Imagine that there is a sliding, 1 dimensional scale with “business owner” on one side and “entrepreneur” on the other. If there are two business owners on the scale, the one closer to the “entrepreneur” side will be “more of an entrepreneur” than the other. A business owner on the furthest edge of the “entrepreneur” side would be considered an entrepreneur by anyone and a business owner on the furthest edge of the “business owner” side would have as little entrepreneurialism as possible. A business owner on the “business owner” side of center, but not all the way to the edge would have some entrepreneurial qualities, but would not IMHO be considered an entrepreneur any more than a politically conservative person who is not the most conservative they could be would be called a liberal.
Where to find the center point is difficult and I’m not trying to do that. There are many questionable cases, but there are also cases where the business owner is definitely on one side or the other.

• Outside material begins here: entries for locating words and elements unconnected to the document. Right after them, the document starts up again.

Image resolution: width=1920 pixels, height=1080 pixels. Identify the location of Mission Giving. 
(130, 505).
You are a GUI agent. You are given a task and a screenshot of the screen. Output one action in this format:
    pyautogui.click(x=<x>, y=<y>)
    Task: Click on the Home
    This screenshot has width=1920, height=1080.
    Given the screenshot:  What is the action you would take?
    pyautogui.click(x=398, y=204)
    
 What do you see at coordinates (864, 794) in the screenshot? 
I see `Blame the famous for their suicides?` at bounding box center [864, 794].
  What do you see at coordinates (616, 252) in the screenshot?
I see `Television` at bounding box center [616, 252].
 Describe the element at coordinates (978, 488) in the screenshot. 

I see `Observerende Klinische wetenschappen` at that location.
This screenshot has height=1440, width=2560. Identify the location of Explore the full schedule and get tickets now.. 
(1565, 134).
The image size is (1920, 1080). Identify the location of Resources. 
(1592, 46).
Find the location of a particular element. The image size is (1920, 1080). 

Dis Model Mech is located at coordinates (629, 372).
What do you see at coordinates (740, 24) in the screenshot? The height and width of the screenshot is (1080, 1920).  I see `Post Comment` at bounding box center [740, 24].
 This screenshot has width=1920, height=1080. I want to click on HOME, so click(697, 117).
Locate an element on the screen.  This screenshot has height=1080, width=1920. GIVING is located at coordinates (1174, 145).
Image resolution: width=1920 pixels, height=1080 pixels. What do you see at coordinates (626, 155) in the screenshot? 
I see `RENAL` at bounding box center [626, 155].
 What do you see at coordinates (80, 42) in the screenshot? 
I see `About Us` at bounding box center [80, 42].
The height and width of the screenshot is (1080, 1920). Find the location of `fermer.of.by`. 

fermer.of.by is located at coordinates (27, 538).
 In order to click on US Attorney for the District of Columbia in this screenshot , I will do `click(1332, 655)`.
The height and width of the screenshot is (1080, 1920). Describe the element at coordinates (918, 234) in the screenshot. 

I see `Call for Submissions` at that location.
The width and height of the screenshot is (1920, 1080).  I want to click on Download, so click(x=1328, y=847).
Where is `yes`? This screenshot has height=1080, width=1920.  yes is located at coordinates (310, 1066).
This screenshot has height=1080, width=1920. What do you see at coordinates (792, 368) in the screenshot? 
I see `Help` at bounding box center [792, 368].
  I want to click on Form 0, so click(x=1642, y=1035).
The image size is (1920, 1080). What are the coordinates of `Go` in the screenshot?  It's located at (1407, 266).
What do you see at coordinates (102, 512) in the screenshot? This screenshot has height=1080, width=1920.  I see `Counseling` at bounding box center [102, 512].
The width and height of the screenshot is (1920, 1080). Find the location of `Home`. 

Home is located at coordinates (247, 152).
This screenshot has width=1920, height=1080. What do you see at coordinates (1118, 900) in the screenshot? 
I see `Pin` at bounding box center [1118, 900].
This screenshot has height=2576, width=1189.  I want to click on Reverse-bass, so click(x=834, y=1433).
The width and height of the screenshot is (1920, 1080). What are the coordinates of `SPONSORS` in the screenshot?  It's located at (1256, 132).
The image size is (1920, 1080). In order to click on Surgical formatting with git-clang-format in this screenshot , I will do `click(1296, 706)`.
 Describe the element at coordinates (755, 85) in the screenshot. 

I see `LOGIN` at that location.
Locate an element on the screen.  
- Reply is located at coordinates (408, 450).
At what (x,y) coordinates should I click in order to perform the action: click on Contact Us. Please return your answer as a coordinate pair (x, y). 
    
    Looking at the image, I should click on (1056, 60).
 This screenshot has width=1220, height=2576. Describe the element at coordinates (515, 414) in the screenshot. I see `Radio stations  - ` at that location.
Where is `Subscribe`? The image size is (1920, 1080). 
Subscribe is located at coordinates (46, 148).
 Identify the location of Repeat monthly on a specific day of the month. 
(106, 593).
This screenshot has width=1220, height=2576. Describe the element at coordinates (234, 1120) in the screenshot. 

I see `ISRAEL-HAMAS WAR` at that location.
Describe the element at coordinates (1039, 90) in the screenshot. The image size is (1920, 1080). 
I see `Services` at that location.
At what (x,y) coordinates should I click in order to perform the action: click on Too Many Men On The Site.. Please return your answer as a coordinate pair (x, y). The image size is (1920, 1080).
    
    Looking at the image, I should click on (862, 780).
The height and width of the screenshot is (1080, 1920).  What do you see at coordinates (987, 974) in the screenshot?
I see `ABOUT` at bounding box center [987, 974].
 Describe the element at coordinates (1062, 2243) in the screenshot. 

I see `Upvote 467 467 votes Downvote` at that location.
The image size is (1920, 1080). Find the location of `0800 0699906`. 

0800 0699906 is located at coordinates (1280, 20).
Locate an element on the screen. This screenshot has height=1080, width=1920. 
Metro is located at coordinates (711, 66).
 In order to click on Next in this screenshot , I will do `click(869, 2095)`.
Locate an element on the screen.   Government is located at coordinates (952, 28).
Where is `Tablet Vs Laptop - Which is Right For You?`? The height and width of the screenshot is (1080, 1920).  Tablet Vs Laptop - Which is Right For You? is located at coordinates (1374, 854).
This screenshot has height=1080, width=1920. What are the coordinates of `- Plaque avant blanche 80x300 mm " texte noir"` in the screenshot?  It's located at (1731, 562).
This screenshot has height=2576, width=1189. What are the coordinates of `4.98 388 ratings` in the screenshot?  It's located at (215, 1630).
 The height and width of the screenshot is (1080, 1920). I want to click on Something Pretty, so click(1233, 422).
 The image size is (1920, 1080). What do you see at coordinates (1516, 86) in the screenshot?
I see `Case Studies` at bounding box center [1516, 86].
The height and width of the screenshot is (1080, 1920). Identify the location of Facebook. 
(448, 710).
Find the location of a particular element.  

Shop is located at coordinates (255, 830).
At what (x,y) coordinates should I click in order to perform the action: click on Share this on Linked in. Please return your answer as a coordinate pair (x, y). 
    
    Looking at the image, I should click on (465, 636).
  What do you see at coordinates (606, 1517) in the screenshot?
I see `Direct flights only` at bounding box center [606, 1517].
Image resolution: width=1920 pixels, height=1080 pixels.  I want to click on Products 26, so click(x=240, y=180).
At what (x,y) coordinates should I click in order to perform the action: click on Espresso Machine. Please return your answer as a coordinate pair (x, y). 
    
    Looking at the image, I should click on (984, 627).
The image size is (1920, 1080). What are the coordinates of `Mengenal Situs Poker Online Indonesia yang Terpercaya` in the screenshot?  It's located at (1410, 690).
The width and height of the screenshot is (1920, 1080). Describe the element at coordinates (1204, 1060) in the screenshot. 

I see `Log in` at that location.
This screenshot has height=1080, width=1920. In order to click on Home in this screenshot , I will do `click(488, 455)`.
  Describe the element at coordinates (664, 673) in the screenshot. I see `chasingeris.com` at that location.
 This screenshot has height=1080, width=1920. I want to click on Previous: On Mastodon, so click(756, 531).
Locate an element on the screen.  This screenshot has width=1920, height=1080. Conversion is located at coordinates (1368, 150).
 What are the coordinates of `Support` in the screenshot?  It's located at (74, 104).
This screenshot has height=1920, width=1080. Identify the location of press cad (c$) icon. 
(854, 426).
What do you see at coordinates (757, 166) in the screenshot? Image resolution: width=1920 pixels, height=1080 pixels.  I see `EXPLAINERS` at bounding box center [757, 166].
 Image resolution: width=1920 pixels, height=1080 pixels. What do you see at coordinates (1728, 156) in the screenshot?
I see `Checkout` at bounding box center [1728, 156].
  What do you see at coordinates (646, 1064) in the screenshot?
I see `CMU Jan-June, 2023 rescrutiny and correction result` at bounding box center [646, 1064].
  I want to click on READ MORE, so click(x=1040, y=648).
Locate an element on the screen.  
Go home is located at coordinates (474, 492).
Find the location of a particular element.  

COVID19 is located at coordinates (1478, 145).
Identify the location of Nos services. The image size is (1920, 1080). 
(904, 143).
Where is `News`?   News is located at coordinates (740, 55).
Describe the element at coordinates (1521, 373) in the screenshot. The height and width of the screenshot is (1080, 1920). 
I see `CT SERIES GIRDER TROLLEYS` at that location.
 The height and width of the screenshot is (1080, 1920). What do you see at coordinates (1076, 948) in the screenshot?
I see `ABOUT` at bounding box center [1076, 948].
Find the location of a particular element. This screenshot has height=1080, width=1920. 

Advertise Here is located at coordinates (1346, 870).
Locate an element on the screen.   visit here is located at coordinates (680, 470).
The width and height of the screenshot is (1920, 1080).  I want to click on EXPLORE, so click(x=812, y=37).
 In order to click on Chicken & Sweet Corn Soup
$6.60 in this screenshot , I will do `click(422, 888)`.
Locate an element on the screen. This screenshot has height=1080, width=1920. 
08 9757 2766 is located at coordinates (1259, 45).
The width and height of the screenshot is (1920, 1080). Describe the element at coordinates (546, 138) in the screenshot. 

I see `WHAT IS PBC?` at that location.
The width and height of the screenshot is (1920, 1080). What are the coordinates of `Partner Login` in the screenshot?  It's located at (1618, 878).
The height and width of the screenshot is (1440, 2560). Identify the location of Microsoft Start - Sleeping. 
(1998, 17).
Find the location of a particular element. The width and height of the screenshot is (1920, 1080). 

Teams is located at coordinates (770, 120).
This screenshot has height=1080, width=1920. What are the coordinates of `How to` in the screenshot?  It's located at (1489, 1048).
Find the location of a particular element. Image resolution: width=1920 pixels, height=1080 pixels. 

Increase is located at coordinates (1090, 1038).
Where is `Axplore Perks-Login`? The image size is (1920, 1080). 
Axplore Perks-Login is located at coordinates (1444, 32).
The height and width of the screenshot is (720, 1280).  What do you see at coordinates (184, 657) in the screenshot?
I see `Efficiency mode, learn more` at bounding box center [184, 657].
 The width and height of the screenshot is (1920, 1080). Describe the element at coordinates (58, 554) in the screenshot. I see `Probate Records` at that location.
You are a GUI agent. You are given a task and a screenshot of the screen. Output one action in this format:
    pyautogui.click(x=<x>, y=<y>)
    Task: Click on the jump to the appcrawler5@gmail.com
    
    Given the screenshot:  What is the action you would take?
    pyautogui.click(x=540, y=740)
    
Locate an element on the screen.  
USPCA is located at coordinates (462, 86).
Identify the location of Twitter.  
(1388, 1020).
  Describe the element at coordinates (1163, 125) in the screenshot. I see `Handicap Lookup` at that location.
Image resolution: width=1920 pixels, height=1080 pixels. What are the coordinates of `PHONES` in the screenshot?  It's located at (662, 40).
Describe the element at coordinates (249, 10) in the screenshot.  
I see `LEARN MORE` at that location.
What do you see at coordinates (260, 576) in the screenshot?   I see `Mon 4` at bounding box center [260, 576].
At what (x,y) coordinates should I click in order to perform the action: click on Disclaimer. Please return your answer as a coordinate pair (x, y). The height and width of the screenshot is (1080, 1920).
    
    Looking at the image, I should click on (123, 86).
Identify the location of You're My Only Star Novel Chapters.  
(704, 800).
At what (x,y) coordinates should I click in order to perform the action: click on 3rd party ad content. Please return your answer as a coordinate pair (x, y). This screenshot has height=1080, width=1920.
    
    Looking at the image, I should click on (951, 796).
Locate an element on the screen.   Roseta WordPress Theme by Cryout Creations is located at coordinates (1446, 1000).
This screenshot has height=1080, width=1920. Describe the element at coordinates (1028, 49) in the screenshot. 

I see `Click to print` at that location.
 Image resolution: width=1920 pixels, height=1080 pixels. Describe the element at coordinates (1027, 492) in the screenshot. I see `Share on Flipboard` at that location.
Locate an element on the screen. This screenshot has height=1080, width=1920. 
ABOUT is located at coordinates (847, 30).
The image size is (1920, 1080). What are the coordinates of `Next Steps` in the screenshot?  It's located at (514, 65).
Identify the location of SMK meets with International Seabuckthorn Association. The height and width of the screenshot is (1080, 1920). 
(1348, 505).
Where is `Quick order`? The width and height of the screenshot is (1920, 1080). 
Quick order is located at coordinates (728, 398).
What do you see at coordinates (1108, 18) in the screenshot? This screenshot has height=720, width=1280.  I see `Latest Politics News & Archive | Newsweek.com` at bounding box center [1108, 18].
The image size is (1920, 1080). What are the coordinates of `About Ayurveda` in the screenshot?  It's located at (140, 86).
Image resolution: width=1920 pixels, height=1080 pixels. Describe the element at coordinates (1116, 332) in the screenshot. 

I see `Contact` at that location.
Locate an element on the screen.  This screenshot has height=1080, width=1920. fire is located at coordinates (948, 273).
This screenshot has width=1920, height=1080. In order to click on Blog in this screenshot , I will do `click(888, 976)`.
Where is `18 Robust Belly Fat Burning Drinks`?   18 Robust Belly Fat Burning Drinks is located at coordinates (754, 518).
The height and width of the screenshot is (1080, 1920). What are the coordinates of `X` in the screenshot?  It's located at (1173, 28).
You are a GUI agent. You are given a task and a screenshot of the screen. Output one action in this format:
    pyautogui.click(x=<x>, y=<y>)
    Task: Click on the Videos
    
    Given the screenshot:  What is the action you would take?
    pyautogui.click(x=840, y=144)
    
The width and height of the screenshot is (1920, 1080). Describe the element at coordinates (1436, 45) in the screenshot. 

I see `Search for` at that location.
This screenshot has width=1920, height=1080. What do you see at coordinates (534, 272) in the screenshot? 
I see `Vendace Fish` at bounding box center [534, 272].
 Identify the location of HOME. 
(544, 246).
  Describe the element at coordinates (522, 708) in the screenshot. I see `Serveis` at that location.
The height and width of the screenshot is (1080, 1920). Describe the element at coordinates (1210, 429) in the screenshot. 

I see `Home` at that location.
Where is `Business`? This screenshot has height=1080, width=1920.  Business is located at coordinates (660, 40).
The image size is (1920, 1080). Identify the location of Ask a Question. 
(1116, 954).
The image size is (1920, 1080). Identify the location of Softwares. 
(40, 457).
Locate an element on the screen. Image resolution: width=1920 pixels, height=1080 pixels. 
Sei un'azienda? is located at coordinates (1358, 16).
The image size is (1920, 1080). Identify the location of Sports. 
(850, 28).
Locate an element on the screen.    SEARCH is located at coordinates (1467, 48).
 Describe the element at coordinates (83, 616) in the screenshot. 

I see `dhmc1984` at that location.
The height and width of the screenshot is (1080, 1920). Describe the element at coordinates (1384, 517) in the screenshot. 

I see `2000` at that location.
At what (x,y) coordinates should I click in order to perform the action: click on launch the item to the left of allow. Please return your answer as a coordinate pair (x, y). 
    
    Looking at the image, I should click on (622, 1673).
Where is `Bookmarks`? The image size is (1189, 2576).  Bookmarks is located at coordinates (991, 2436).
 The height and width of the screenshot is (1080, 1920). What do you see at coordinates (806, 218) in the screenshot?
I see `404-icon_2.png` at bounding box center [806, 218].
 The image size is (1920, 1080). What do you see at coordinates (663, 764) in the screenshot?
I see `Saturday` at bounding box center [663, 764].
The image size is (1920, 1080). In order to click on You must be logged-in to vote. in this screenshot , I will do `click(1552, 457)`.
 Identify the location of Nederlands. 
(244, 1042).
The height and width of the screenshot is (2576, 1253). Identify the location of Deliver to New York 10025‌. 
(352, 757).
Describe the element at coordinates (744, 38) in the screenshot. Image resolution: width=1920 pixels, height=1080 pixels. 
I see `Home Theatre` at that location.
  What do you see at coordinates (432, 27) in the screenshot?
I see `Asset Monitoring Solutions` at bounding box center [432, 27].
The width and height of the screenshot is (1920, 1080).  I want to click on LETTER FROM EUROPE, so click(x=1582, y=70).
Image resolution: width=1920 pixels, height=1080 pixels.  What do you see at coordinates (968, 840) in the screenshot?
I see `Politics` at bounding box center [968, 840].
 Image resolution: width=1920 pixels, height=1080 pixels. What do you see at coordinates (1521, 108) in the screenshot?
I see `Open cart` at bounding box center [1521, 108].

Ringo seems to believe, as my friend definitely believes, that there is not a line, but simply a point, and all business owners are equally entrepreneurial.
The dictionary seems to support this stance since it defines an entrepreneur as someone who assumes the risk for the business (although the phrase “organizes a business venture” precludes those who don’t participate in the business, like investors), but doesn’t say that it must include any amount of risk.
The Cambridge Dictionary of American English limits the entrepreneur to starting the company or operating alone.
The encyclopedia referenced in the first post further limits the entrepreneur to business innovators and new products, services, or business models.
We all have opinions on what the term means. I have a problem with this, in that the definition of a term should be a factual question, not an opinion. Unfortunately, the authoritative sources seem to vary in the scope of who is considered an entrepreneur.
Does it then boil down to opinion? Do two people with different opinions on the meaning read the same sentence and come up with different ideas? A limitation of the language perhaps? Can we simply pick and choose the authoritative source, like my friend did, and say that is the answer?
I don’t think so. I think that the most limiting definition is the correct one and the others are accurate, but more imprecise definitions. This leads to my sliding scale. The reason I think this is that someone I call an entrepreneur falls under definitions from all of the sources. Saying that all business owners are entrepreneurs seems to imply that the encyclopedia definition can be discarded.